Understanding Licensing & SaaS Pricing and Purchasing
Understanding Licenses & SaaS Use in Cloud
Managing use of Licenses & SaaS
FinOps helps organizations manage the variable use, consumption based services prevalent in cloud platforms – both public and private. In most organizations, licensed software, running in the cloud, and Software as a Service (SaaS) products are used in addition to IaaS cloud services. This is seen more often in organizations moving to the cloud from long-established on-premises data centers.
Licenses may be for operating systems, individual software components of applications, databases, or even platform software. SaaS solutions may provide hosted enterprise applications like CRM, databases, messaging platforms or even data warehouses. SaaS solutions can also be used to deploy, monitor, provide analytics and secure your organization. In some organizations, the cost and scale of SaaS or licenses may be significant, and may represent a large area of focus for FinOps teams because of the scale of its impact on value.

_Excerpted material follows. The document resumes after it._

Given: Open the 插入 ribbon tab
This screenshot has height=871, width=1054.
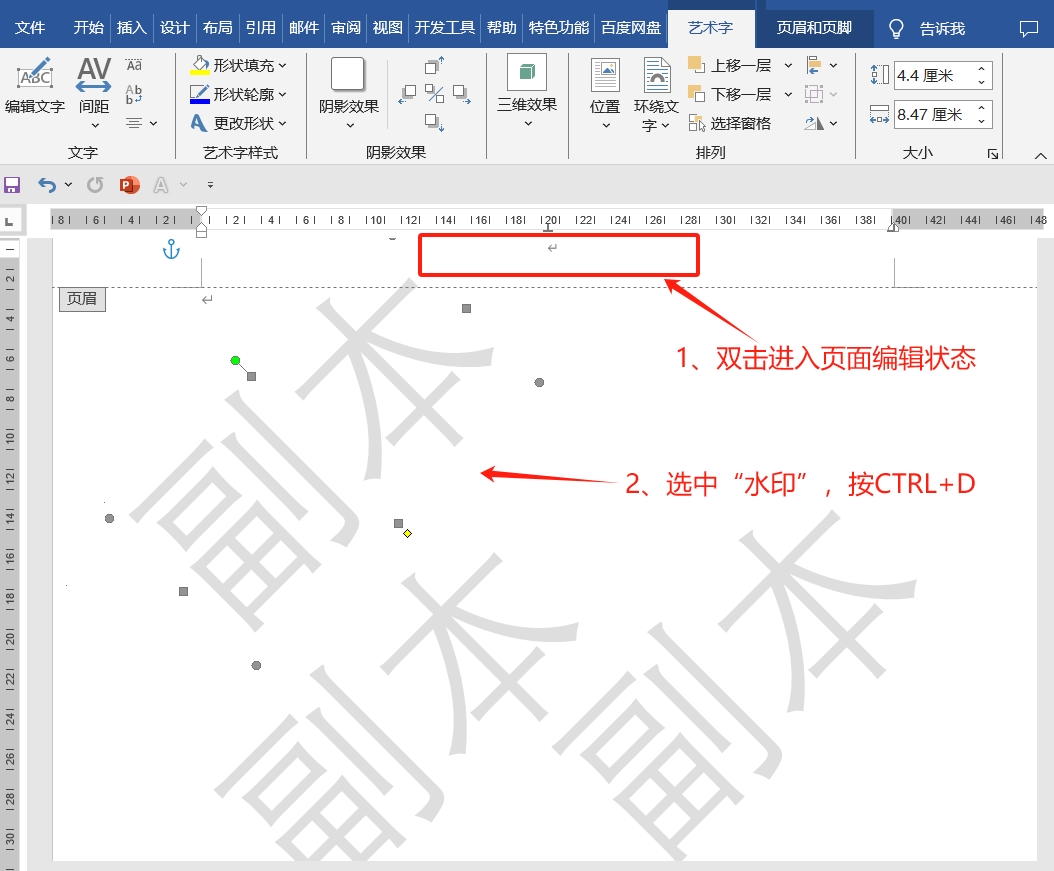Looking at the screenshot, I should [131, 27].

While the level of detail, granularity of cost, or amount of billing data is generally not as great for SaaS or license usage, the usage is still typically variable and consumption based. Depending on the way these products are purchased, their billing data may be included in the cloud billing data, or it may be received separately from the software publisher or vendor supplying the software. SaaS products and software licenses are often used in place of IaaS cloud services, so FinOps teams should have a clear understanding of how they are being used, how to quantify their value when used, and effectively manage their use over time.
Understanding both how the organization is buying software licenses and SaaS products is critical, and must involve the Procurement persona, who is typically responsible for procuring licenses and software on behalf of the organization. In addition, if the organization has an ITAM or SAM function or team, integrating with that team will be crucial to share information about how externally purchased licenses and software are being used, to coordinate on planning for the use or retirement of these services, and to assess and manage the risk associated with contractual requirements in these contracts.
Software and SaaS licenses, like cloud contracts, often have variable cost elements, charging by the seat, by the user, by the core, by the amount of storage, or many other billing mechanisms. In addition to the primary charges for these, there may be secondary cost meters – access count, API usage, data stored, or the like – which can add more cost (and complexity). Unlike most public cloud use, license and SaaS contracts typically are for multiple years, or for perpetual license rights. They often allow for “true ups,” letting an organization increase the number of licenses they are paying for, but not “true downs” to decrease the number. Additionally, because all license vendors don’t have a real-time view of what is being used by its customers, audits and compliance can be called for, and if more licenses are being used than are allowed, penalties can attach. To add to this, there are often complex (and rapidly changing) rules from software vendors covering when and how its licenses can be used IN the cloud, versus in data centers owned by the customer (e.g. Bring Your Own License or BYOL rights, or Azure Hybrid Benefits). ITAM, Procurement, and Legal teams are best suited to help FinOps teams to understand specifically what contracts are in place, what their terms are, and where these options can be considered in your cloud estate.
Licenses and SaaS products can be purchased in a variety of ways. When purchased as part of an organizational agreement, they typically provide for a certain number of users or processor cores. The customer can install these software in their own cloud environment subject to the vendor’s restrictions. In the case of licensed operating systems or databases, cloud providers may include the cost of licenses in certain versions of cloud resources that they offer, and charge by the minute for. In other cases, the licenses are more expensive than the virtual resource running it, and the cost of licenses may or may not be covered by other discounts that apply to these resources, like savings plan, committed use, or reserved instance discounts. Increasingly, some licenses and SaaS products are also available through the cloud provider Marketplaces. Marketplace can provide more of an on-demand experience, allowing organizations to purchase licenses for a specific purpose, and then stop paying for them when they are no longer needed, rather than having to buy perpetual licenses with multi-year support commitments. However, the terms of these marketplace purchases may be different from those used by your organization, and in cases where your organization already has the rights to use a certain piece of software in the cloud as BYOL, buying a duplicate through the Marketplace may be wasteful.
Working with Procurement and your ITAM team allows the FinOps team to determine the best guidance to provide all personas in Engineering and Product teams on how to procure and use the licenses they need. Additionally, the FinOps team can then plan for any adjustments to existing license or SaaS purchases that the organization would find value in changing over time. Unlike public cloud, most license and SaaS purchase agreements cannot be changed as quickly, and some may take years to adjust or get out of. Careful planning must be done, well in advance, with procurement and ITAM personas to make these changes happen.